DMCA takedowns of networks

Patrick W. Gilmore patrick at ianai.net
Sat Oct 24 13:39:40 UTC 2009


On Oct 24, 2009, at 9:36 AM, Patrick W. Gilmore wrote:
> On Oct 24, 2009, at 9:28 AM, Jeffrey Lyon wrote:
>
>> Outside of child pornography there is no content that I would ever  
>> consider
>> censoring without a court order nor would I ever purchase transit  
>> from a
>> company that engages in this type of behavior.

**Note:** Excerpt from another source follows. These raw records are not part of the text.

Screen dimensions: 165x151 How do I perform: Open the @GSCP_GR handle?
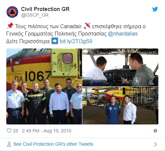click(x=35, y=15)
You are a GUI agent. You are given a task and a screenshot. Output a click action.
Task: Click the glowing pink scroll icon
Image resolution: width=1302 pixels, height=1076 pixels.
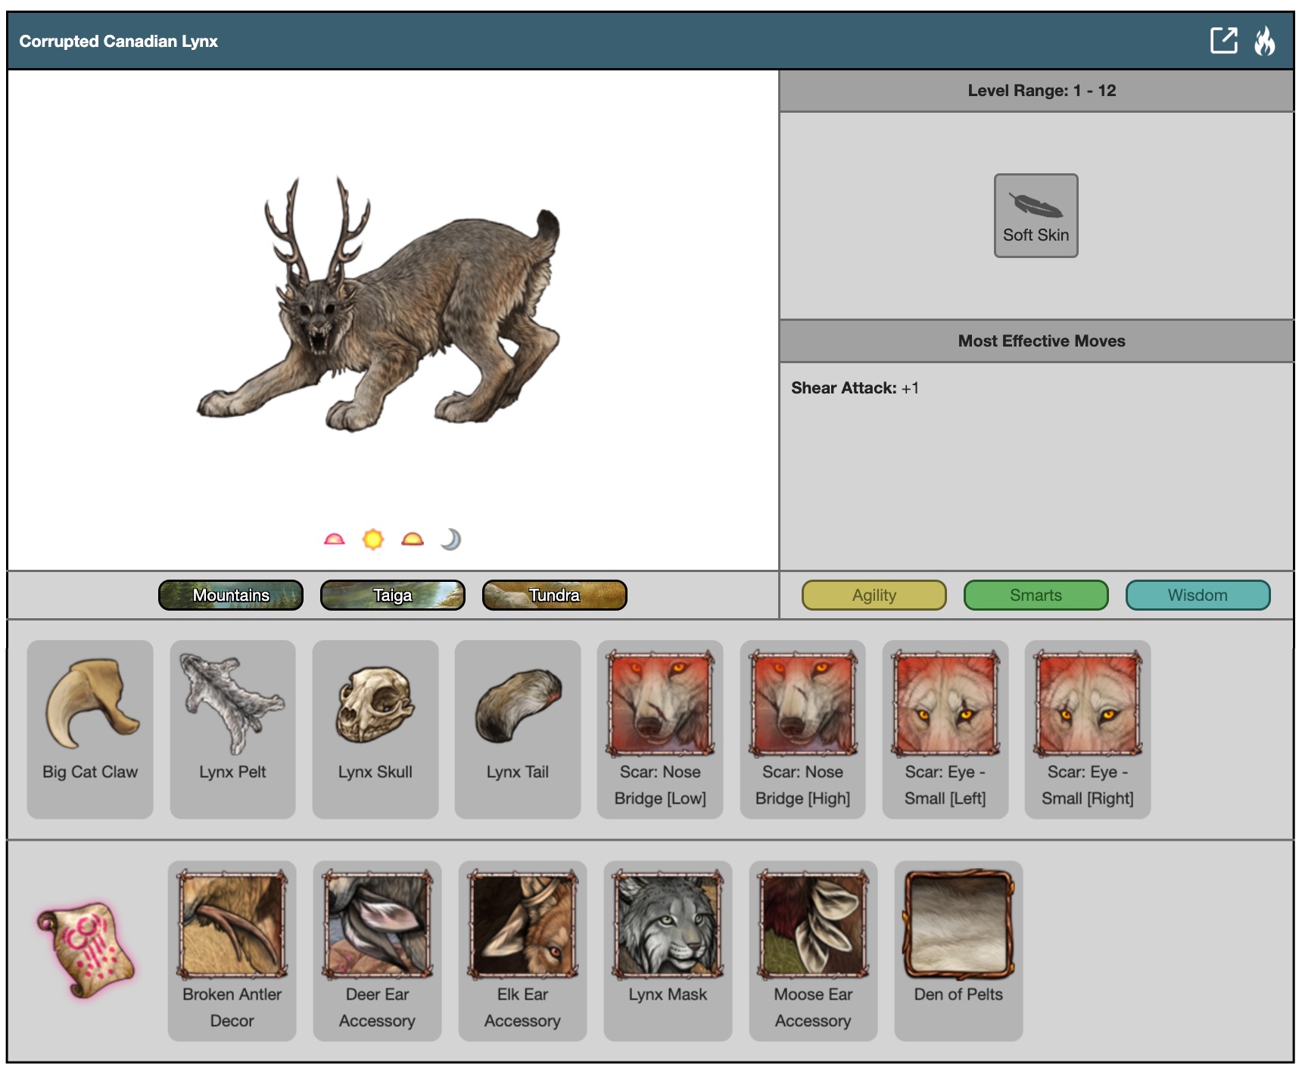coord(86,950)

P.S. Good to know you would keep spammers, DDoS'ers, hackers, etc.  
connected, even in the face of evidence provided by other ISPs, "...  
nor would I ever purchase transit from a company that engages in this  
type of behavior."

-- 
TTFN,
patrick


> A DMCA takedown order has the force of law.
>
> This does not mean you should take down an entire network with  
> unrelated sites.  Given He's history, I'm guessing it was a mistake.
>
> Not buying services from any network that has made a mistake would  
> quickly leave you with exactly zero options for transit.
>
> -- 
> TTFN,
> patrick
>
>
>
>> On Oct 24, 2009 9:01 AM, "William Allen Simpson" <
>> william.allen.simpson at gmail.com> wrote:
>>
>> http://www.huffingtonpost.com/2009/10/23/chamber-of-commerce-stron_n_332087.html
>>
>> Hurricane Electric obeyed the Chamber's letter and shut down the  
>> spoof
>> site. But in the process, they shut down hundreds of other sites
>> maintained by May First / People Link, the Yes Men's direct provider
>> (Hurricane Electric is its "upstream" provider).
>>
>> What's going on?  Since when are we required to take down an entire
>> customer's net for one of their subscriber's so-called infringement?
>>
>> Heck, it takes years to agree around here to take down a peering to  
>> an
>> obviously criminal enterprise network....
>>
>> My first inclination would be to return the request (rejected),  
>> saying
>> it was sent to the wrong provider.